**Work order:** Give the number of lines in the records below that include "checkbox". Reply with that number alone.

**Data for analysis:**
============

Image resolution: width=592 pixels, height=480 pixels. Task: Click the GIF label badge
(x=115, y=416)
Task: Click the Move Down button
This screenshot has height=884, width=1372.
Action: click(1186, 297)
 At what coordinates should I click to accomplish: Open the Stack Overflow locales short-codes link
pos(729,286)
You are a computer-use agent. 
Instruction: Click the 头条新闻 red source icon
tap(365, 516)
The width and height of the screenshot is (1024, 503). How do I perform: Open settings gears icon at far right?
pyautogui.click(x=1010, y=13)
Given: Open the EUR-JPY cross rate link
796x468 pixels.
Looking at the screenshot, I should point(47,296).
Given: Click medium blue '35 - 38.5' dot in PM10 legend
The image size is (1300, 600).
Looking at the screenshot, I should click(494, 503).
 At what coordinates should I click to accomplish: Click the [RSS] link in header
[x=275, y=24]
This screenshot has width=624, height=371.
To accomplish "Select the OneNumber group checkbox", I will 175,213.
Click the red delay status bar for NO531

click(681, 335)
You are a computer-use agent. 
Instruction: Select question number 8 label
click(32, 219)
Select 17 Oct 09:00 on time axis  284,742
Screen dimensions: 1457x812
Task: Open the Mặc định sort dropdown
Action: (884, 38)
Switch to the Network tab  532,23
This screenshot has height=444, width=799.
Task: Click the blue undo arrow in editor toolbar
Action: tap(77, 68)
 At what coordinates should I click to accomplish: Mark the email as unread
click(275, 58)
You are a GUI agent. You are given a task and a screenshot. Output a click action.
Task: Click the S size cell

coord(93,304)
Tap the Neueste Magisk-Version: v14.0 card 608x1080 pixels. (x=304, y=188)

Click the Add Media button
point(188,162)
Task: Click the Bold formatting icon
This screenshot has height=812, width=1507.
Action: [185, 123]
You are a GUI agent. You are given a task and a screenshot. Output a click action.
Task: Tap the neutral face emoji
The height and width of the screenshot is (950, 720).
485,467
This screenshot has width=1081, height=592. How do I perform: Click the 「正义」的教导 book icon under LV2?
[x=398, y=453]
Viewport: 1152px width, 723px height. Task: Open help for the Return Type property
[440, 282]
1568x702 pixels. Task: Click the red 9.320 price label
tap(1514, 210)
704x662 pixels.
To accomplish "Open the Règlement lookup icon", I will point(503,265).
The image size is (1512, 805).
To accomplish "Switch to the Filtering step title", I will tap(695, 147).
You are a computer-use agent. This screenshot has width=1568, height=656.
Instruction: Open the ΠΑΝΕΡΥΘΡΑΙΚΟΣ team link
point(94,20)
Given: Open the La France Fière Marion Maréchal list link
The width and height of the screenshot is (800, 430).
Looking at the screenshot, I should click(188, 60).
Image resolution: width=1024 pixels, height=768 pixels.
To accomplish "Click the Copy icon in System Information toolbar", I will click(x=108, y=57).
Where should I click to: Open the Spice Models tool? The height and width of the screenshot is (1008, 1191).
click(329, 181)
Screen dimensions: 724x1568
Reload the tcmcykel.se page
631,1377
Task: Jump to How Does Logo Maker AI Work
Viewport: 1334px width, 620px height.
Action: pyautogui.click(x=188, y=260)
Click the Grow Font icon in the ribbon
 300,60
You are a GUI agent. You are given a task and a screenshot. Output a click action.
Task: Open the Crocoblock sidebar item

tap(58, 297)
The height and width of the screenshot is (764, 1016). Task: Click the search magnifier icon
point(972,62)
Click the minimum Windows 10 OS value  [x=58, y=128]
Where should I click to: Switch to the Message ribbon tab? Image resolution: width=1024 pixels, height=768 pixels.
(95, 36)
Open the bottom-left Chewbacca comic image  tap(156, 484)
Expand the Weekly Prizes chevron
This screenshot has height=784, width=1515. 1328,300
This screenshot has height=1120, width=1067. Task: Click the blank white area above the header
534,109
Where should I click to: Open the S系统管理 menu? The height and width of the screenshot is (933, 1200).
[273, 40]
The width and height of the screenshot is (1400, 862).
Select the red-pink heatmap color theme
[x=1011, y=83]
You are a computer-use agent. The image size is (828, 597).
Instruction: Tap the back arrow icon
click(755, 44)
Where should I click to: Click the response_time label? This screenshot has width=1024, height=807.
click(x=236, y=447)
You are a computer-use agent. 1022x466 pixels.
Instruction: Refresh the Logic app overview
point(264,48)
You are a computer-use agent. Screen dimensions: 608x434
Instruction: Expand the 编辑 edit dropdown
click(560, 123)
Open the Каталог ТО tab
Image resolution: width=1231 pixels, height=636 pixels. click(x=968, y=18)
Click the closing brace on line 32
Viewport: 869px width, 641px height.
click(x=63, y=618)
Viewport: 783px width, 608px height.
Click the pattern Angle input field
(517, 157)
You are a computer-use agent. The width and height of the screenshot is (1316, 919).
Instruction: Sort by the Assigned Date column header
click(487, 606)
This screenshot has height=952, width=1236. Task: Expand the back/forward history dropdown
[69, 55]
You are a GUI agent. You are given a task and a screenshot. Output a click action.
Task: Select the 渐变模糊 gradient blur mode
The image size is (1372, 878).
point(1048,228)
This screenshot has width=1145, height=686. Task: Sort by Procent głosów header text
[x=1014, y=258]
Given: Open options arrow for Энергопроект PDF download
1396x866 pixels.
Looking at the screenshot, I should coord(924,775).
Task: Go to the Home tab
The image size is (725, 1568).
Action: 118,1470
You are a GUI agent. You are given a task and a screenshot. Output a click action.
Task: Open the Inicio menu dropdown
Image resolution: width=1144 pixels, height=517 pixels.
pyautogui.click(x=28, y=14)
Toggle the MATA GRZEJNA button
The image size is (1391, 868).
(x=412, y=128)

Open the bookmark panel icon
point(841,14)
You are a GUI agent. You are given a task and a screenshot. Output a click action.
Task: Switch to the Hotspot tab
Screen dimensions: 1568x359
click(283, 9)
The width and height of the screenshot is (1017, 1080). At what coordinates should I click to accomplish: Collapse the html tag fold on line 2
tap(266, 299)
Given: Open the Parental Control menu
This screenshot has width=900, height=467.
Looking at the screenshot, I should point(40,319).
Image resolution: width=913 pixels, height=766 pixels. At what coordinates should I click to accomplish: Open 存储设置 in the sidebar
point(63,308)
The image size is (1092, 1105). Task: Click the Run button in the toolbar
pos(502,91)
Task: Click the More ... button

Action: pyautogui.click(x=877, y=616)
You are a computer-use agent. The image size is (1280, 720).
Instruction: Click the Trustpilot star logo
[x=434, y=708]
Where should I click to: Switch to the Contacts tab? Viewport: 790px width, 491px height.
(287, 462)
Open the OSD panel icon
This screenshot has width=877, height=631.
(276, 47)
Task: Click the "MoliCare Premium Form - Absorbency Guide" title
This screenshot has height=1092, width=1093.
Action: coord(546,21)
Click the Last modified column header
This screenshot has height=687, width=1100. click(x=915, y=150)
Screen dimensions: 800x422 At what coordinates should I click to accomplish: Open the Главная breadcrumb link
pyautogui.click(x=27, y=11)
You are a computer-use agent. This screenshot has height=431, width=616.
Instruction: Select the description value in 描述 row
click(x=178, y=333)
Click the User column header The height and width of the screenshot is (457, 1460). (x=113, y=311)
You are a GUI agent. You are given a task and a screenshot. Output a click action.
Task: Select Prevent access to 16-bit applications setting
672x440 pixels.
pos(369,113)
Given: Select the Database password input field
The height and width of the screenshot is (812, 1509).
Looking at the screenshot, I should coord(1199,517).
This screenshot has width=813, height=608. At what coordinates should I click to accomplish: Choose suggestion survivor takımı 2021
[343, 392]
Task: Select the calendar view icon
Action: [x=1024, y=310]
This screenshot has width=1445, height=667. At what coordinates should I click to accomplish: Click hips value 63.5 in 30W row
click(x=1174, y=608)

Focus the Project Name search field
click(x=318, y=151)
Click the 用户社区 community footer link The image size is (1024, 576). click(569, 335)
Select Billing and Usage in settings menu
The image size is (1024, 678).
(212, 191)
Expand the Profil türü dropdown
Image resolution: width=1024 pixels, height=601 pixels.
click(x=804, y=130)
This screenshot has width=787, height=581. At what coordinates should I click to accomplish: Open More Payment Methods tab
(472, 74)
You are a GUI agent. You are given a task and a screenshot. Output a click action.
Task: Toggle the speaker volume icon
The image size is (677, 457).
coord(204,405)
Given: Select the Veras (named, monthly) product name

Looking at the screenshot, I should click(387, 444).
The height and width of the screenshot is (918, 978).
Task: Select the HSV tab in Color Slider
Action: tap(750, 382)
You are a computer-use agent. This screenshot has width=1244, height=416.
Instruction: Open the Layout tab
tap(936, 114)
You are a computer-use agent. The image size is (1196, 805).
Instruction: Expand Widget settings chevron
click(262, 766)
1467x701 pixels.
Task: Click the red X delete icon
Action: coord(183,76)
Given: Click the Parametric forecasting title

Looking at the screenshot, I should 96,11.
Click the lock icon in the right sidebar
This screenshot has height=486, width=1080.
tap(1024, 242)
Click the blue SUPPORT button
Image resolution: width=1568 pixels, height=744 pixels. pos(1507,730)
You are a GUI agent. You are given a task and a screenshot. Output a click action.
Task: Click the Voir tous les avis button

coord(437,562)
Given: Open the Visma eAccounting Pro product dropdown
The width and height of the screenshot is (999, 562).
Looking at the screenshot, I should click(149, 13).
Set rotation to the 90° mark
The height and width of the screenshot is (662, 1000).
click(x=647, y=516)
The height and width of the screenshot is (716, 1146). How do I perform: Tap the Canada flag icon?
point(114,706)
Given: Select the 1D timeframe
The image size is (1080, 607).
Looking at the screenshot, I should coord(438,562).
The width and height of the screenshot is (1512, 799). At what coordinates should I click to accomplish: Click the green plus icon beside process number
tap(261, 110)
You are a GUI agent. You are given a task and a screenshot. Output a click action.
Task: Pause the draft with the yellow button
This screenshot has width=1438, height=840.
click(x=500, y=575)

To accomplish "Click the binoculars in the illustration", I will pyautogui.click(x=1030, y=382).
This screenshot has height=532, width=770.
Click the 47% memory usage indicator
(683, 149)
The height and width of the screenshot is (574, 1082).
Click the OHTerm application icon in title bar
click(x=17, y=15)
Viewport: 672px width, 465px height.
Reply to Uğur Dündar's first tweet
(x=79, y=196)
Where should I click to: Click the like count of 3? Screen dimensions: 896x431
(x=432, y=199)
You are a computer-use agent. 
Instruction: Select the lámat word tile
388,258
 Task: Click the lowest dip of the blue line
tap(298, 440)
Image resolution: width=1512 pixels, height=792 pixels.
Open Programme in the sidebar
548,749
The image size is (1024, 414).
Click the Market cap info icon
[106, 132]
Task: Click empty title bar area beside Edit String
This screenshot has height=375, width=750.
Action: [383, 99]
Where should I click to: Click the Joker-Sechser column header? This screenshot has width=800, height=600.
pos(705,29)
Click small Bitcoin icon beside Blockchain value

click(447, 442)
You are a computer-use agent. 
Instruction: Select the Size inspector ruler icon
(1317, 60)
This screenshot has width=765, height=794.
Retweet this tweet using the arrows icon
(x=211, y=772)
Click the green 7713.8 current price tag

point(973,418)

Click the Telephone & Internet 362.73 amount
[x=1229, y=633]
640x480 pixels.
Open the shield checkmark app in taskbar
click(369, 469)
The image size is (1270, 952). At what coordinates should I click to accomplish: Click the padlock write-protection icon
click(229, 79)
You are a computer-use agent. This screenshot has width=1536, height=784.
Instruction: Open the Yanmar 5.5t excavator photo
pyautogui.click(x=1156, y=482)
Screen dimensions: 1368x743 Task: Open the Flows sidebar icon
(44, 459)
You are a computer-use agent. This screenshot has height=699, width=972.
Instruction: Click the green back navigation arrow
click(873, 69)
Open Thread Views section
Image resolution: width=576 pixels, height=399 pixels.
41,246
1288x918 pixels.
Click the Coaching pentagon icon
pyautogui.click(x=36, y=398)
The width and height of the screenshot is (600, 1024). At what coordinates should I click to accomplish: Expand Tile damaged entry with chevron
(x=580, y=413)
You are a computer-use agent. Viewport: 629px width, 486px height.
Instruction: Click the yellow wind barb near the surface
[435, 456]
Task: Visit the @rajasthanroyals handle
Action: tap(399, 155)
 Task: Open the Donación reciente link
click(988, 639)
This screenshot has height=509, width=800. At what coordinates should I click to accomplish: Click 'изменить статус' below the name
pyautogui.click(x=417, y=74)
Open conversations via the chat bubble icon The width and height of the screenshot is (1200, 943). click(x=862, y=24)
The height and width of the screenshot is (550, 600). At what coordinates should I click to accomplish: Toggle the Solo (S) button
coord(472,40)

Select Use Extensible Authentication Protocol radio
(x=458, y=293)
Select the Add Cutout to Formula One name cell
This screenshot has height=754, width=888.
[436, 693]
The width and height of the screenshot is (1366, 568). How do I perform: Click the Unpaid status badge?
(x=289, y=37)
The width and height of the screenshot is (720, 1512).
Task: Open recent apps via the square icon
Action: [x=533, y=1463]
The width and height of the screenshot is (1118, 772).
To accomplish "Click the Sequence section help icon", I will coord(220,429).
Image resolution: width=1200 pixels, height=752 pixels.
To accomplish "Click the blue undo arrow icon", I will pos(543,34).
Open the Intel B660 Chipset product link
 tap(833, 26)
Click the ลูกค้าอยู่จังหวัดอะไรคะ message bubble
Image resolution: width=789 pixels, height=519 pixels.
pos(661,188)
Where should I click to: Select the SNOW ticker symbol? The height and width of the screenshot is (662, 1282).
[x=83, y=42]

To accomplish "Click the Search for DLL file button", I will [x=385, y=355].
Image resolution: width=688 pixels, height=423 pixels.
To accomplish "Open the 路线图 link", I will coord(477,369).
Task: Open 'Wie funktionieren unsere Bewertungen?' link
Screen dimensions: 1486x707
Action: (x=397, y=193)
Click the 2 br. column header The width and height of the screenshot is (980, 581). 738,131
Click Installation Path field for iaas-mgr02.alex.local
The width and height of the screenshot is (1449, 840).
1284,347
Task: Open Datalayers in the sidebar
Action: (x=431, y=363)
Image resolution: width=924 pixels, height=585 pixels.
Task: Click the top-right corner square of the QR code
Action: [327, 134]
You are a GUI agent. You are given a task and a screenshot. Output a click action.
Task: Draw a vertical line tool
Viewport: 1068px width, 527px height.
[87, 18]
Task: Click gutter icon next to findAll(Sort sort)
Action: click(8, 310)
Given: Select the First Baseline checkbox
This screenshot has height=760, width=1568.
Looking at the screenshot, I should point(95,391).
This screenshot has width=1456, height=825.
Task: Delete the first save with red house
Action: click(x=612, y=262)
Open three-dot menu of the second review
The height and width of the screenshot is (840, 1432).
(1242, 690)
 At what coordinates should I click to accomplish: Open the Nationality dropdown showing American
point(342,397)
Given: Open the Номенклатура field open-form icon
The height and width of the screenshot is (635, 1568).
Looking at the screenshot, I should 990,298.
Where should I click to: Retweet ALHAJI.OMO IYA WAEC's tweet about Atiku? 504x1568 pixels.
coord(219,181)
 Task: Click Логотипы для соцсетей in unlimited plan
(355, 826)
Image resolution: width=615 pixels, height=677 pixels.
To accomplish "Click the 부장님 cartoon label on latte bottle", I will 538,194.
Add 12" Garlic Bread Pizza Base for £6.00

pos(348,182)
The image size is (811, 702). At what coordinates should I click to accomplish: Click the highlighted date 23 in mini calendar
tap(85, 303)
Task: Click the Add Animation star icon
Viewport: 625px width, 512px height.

============

**Worked solution:** 2